El año pasado la CITES hizo una confesión sorprendente: «La Secretaría aún se está esforzando por comprender muchos de los aspectos del comercio ilegal de marfil». El pasado mes de abril, Tom Milliken hizo una declaración a la BBC que evocaba inquietantes ecos de la advertencia de China después del experimento japonés: «¿Exacerbó el problema la venta legal a China? Ahora, en retrospectiva, podemos afirmar que sí. Tal vez creó la imagen, en la mente de muchos potenciales consumidores chinos, de que era perfectamente lícito comprar marfil».

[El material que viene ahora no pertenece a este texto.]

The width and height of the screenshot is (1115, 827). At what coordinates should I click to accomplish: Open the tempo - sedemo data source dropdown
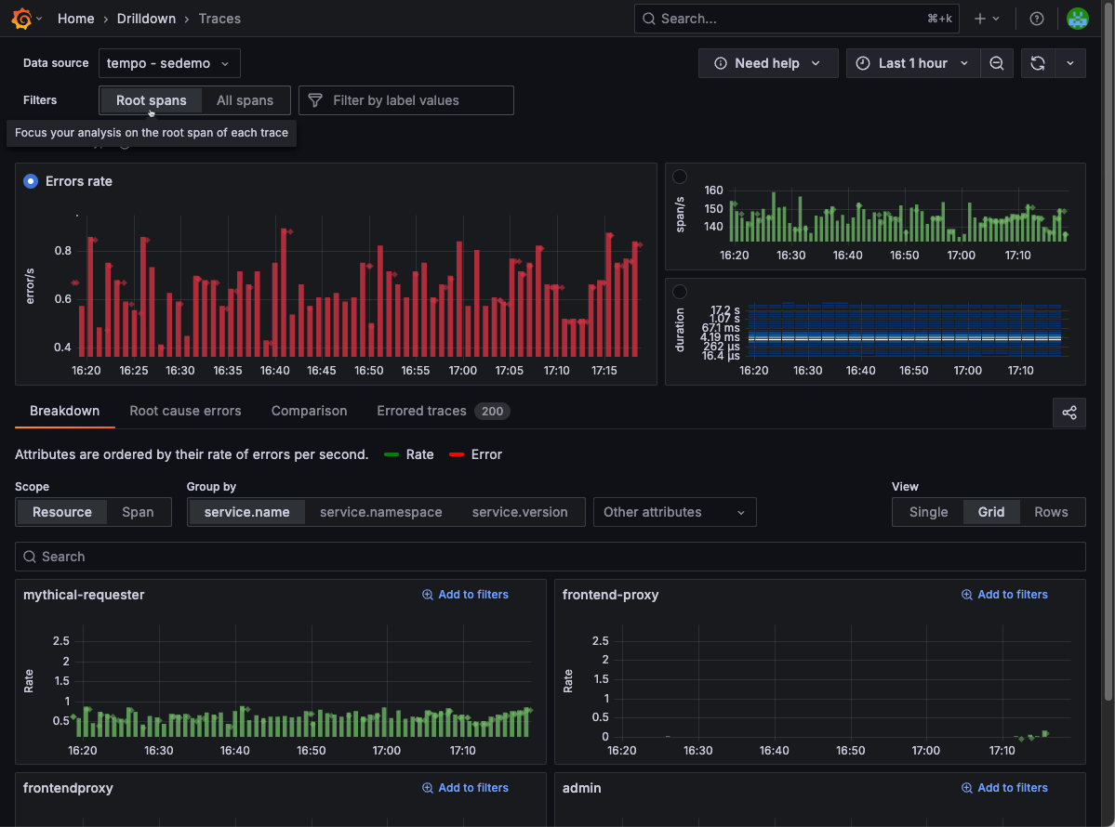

Meng se ríe entre dientes mientras le sirvo otra cerveza. Me cuenta que después de que llegase el marfil africano a China, oyeron un ruido raro procedente de uno de los cargamentos. Les llevó tiempo descubrir su origen. El marfil sudafricano, que durante las subastas les había parecido el mejor y el más blanco, estaba empezando a agrietarse. «Lo oíamos resquebrajarse», recuerda. Meng supone que para conseguir un buen precio, los sudafricanos lo habían blanqueado con productos químicos que lo deshidrataron y le produjeran las grietas al llegar a su destino.

Más valioso que el marfil blanco del elefante de sabana es el marfil amarillo del elefante de selva, más pequeño. «Este es el mejor», me dice Feng, de la fábrica Daxin. Las tallas realizadas con este tipo de marfil se venden con tal rapidez que los clientes han de encargarlas especialmente. La única que aún conserva Feng en los almacenes es una efigie antigua y agrietada de Mao Zedong. El problema es que no hay elefantes de selva en ninguno de los países donde China puede comprar marfil legalmente. Esos elefantes viven en África Occidental, en países como Camerún, que sufrió incursiones de furtivos musulmanes a principios de año.

En marzo la CITES volverá a reunirse para hablar del futuro del elefante africano.